(Excerpts from a dataset)
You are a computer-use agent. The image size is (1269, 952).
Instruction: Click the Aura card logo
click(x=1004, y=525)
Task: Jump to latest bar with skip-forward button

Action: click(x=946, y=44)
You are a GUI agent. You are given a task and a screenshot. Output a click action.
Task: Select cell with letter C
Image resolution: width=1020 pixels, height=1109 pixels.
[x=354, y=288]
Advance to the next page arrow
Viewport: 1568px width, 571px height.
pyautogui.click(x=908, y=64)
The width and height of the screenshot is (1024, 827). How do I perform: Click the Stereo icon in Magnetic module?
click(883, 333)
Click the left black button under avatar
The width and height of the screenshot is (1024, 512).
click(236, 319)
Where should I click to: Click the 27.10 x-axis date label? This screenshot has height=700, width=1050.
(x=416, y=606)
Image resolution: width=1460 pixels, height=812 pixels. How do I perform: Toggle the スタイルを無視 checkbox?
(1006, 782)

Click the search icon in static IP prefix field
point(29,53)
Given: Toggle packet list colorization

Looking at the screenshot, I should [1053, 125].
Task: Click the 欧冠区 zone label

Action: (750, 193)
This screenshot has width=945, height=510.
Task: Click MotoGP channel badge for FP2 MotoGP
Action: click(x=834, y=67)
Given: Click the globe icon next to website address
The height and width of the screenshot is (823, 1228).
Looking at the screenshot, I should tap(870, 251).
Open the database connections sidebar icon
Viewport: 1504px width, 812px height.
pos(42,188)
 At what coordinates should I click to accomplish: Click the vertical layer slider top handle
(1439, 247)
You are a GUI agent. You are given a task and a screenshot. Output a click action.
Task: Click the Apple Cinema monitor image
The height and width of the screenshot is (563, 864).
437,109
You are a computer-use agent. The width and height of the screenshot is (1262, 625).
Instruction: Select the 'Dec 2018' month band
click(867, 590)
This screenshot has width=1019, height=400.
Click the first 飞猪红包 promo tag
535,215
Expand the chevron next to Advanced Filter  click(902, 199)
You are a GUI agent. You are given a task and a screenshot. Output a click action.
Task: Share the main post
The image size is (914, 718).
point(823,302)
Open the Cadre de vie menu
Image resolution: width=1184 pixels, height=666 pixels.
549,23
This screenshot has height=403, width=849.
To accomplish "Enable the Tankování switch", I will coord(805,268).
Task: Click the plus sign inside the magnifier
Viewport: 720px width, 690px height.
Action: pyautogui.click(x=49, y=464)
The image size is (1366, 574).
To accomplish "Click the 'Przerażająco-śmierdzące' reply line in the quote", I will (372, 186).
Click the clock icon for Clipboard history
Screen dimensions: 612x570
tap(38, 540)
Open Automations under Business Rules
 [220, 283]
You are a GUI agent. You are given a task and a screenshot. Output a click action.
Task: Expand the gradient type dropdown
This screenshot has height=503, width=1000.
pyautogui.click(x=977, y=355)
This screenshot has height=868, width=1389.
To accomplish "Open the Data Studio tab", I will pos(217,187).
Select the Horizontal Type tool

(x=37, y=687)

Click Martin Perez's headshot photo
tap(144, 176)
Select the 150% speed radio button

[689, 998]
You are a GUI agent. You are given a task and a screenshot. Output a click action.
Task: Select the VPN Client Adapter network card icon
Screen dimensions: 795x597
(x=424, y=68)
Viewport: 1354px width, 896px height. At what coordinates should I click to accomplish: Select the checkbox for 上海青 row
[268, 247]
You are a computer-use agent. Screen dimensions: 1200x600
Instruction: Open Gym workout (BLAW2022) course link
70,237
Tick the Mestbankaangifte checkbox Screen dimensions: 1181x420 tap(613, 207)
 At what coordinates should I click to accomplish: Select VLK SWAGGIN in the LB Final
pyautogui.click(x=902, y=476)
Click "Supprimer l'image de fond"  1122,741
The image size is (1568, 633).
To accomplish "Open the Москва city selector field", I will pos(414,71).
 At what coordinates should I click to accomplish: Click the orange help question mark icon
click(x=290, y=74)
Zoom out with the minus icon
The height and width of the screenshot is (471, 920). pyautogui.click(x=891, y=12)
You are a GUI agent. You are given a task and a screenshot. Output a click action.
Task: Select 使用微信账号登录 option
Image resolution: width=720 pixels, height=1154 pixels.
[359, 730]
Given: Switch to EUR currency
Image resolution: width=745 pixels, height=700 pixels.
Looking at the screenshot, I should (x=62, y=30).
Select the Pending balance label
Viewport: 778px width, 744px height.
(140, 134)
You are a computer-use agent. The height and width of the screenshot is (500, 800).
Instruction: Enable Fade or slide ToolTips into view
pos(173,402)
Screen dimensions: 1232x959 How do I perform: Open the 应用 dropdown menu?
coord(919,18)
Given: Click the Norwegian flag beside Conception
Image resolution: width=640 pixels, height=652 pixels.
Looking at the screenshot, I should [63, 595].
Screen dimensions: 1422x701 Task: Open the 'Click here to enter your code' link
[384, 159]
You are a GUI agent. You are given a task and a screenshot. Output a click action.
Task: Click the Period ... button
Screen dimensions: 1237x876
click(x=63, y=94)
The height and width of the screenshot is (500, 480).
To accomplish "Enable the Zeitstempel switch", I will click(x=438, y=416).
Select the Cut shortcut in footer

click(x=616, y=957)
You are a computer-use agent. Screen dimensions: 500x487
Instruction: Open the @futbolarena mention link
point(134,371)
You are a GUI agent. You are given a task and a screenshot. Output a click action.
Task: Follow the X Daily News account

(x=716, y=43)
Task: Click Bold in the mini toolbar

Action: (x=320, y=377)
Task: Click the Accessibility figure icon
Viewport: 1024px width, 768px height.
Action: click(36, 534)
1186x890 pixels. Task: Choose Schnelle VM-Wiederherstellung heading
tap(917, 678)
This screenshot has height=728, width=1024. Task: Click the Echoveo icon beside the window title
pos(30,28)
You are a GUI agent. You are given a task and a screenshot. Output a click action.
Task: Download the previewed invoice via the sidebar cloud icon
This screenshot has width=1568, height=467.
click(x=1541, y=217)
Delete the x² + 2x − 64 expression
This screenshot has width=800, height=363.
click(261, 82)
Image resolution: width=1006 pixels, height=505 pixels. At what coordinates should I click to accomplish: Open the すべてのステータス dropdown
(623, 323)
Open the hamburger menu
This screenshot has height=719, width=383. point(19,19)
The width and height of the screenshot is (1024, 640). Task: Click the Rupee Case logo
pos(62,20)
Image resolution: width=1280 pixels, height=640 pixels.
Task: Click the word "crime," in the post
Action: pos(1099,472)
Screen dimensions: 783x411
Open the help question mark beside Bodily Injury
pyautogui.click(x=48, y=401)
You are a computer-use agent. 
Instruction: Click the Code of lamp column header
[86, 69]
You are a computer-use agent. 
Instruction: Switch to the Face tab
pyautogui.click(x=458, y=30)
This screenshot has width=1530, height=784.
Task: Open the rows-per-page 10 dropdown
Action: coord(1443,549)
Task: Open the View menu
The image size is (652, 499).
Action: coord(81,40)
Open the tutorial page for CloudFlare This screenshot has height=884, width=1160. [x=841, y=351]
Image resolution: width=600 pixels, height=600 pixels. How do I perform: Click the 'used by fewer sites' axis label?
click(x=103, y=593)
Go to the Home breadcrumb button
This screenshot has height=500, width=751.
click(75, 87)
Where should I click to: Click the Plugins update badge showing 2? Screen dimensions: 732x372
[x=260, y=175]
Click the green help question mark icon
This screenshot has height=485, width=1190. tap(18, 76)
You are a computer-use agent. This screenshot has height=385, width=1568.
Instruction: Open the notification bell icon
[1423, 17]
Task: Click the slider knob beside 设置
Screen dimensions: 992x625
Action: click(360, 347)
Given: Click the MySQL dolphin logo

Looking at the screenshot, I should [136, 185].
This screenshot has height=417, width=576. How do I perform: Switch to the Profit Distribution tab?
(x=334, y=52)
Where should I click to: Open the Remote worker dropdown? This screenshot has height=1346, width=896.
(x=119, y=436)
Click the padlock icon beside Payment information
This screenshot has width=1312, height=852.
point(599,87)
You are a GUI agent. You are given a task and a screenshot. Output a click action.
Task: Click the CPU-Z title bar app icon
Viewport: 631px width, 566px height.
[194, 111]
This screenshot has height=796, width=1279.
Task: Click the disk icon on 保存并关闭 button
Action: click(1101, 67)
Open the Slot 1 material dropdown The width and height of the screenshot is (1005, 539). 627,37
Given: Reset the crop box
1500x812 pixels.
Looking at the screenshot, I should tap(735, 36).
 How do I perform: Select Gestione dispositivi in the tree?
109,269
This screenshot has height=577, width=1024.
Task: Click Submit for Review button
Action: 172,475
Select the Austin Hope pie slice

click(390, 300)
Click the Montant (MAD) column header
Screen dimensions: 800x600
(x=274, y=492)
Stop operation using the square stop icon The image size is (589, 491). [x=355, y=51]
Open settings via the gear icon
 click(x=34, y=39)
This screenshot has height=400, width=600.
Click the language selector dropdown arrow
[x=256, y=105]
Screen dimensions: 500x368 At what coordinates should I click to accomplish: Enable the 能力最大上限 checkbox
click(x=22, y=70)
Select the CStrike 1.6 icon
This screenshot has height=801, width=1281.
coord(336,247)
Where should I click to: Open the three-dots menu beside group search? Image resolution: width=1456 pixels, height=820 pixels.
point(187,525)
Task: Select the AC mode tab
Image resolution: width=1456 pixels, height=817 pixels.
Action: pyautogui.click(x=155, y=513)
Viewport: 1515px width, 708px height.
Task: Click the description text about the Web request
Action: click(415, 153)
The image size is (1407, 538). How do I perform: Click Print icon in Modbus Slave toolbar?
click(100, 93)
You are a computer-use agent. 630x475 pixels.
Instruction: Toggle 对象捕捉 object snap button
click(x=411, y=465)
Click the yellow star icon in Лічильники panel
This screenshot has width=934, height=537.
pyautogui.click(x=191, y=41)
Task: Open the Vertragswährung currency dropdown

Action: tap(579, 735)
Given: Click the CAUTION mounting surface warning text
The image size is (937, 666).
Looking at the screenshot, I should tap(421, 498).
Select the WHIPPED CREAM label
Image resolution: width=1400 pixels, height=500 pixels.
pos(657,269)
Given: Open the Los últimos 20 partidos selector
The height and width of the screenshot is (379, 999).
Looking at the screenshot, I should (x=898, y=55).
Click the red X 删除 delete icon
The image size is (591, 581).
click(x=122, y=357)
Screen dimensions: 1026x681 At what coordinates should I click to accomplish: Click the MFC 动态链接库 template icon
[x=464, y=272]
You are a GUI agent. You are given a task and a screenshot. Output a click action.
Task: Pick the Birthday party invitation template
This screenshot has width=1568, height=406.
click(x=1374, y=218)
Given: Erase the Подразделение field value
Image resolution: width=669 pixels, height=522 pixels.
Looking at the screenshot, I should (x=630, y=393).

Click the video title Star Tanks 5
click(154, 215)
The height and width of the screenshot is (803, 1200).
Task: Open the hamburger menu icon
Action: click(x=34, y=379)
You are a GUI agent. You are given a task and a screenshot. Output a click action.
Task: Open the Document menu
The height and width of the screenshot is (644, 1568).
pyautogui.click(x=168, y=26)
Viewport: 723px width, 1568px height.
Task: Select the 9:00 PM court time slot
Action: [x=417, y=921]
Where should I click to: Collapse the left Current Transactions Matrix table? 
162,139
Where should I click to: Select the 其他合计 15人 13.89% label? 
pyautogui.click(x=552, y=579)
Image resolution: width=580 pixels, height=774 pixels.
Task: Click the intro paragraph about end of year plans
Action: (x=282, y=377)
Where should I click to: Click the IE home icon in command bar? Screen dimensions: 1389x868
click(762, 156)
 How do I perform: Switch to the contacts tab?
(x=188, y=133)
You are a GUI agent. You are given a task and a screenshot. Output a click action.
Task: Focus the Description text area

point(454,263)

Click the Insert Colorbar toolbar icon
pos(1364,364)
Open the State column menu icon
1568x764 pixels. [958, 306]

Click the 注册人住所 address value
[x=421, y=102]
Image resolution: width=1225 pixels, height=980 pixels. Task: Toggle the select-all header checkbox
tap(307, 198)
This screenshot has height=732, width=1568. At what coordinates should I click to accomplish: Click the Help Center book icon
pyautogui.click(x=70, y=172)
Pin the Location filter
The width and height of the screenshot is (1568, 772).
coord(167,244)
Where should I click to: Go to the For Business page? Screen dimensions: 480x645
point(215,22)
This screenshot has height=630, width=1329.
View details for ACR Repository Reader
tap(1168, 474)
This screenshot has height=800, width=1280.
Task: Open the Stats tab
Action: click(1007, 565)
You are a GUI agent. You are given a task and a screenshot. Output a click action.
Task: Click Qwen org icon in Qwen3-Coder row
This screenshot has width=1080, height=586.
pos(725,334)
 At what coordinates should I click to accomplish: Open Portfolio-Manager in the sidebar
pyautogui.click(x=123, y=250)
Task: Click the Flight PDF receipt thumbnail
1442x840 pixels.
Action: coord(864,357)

What you need to do:
The lines from the top of the data above down to the line containing "Task: Select cell with letter C" are to be copied exactly; no other line should appear.

Your response:
You are a computer-use agent. The image size is (1269, 952).
Instruction: Click the Aura card logo
click(x=1004, y=525)
Task: Jump to latest bar with skip-forward button

Action: click(x=946, y=44)
You are a GUI agent. You are given a task and a screenshot. Output a click action.
Task: Select cell with letter C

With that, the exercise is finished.